REQUIREMENT = Rewrite the part of the records that opens with the line containing "Turnover Analysis (275, 71)" and closes with the line containing "View Full Version", putting "Live Chart" in place of "Interactive Chart" and keeping everything else the same. Leave the pictures out of your answer.

MATERIAL =

^^^^^^^^

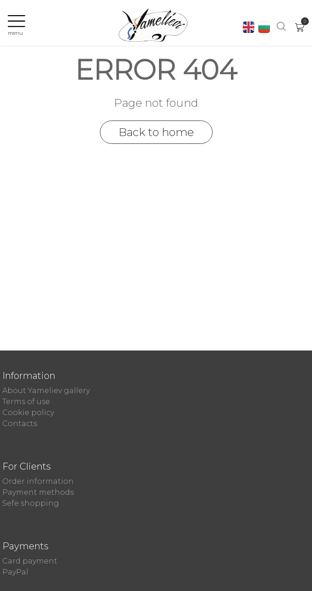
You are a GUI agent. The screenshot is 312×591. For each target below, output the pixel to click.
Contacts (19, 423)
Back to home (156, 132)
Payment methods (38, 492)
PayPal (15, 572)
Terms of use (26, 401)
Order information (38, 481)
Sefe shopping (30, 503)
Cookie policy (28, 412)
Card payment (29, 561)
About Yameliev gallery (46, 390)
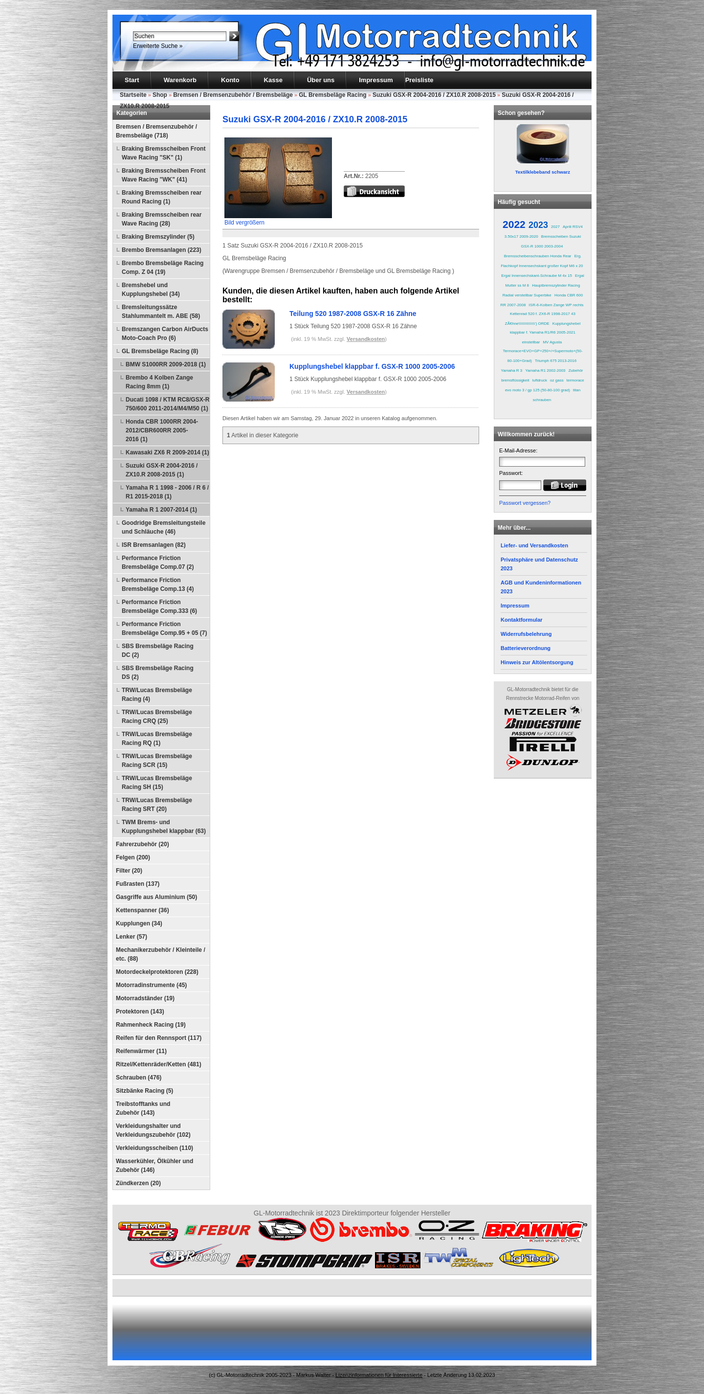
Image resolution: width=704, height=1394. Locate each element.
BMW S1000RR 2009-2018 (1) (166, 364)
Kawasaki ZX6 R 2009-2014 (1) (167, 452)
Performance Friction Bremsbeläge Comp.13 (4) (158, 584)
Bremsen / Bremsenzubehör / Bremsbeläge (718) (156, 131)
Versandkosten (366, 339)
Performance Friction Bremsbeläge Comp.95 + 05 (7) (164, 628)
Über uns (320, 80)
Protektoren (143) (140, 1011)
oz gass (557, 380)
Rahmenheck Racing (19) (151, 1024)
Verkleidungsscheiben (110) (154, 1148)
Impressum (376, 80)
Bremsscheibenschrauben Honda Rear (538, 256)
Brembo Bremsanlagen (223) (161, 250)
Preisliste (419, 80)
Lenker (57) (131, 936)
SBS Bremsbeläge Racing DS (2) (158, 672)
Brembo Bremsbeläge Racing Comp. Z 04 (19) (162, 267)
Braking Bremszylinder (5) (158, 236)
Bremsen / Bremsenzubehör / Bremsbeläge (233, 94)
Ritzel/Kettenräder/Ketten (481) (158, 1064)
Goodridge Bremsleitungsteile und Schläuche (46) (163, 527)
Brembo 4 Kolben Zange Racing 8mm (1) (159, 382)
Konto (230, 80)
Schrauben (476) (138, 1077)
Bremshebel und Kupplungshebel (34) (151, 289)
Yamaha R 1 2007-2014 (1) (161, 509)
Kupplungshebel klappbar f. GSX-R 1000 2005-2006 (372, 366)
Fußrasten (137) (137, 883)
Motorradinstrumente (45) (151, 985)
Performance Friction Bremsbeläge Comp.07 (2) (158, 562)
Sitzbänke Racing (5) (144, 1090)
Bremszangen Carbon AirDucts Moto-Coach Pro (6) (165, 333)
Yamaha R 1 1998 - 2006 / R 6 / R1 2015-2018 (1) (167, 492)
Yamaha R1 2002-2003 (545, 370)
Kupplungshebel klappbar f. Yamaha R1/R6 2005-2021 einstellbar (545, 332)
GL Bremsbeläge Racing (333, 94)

^^^^^^^^

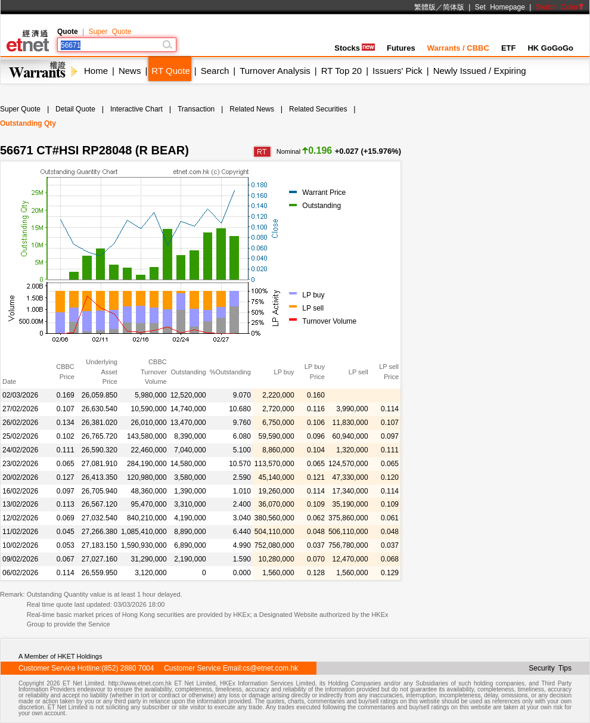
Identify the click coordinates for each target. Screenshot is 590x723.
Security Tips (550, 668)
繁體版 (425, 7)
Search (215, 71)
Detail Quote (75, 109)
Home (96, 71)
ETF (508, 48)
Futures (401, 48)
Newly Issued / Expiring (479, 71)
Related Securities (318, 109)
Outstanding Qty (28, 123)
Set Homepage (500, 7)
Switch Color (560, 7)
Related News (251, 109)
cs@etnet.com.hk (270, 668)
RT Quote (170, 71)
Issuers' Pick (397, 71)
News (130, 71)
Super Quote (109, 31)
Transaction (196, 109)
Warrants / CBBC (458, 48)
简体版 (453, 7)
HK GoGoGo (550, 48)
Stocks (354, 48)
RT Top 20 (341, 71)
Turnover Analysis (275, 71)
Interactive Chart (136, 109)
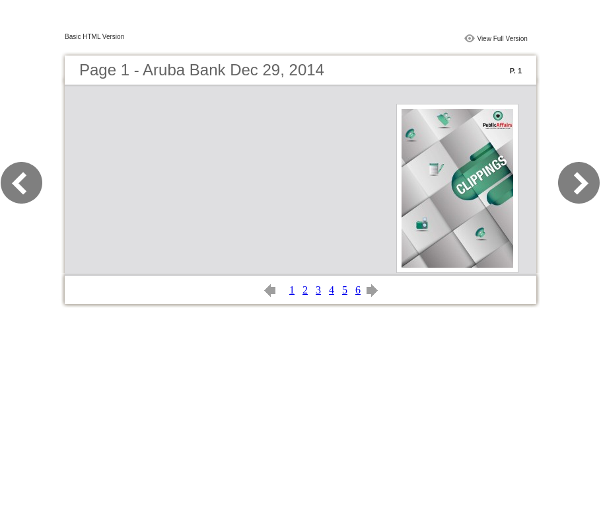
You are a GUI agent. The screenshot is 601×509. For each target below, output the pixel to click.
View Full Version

^^^^^^^^

RIGHT ANSWER =
Turnover Analysis (275, 71)
Live Chart (136, 109)
You are a GUI agent. The screenshot is 601×509. For each target below, output the pixel to click.
View Full Version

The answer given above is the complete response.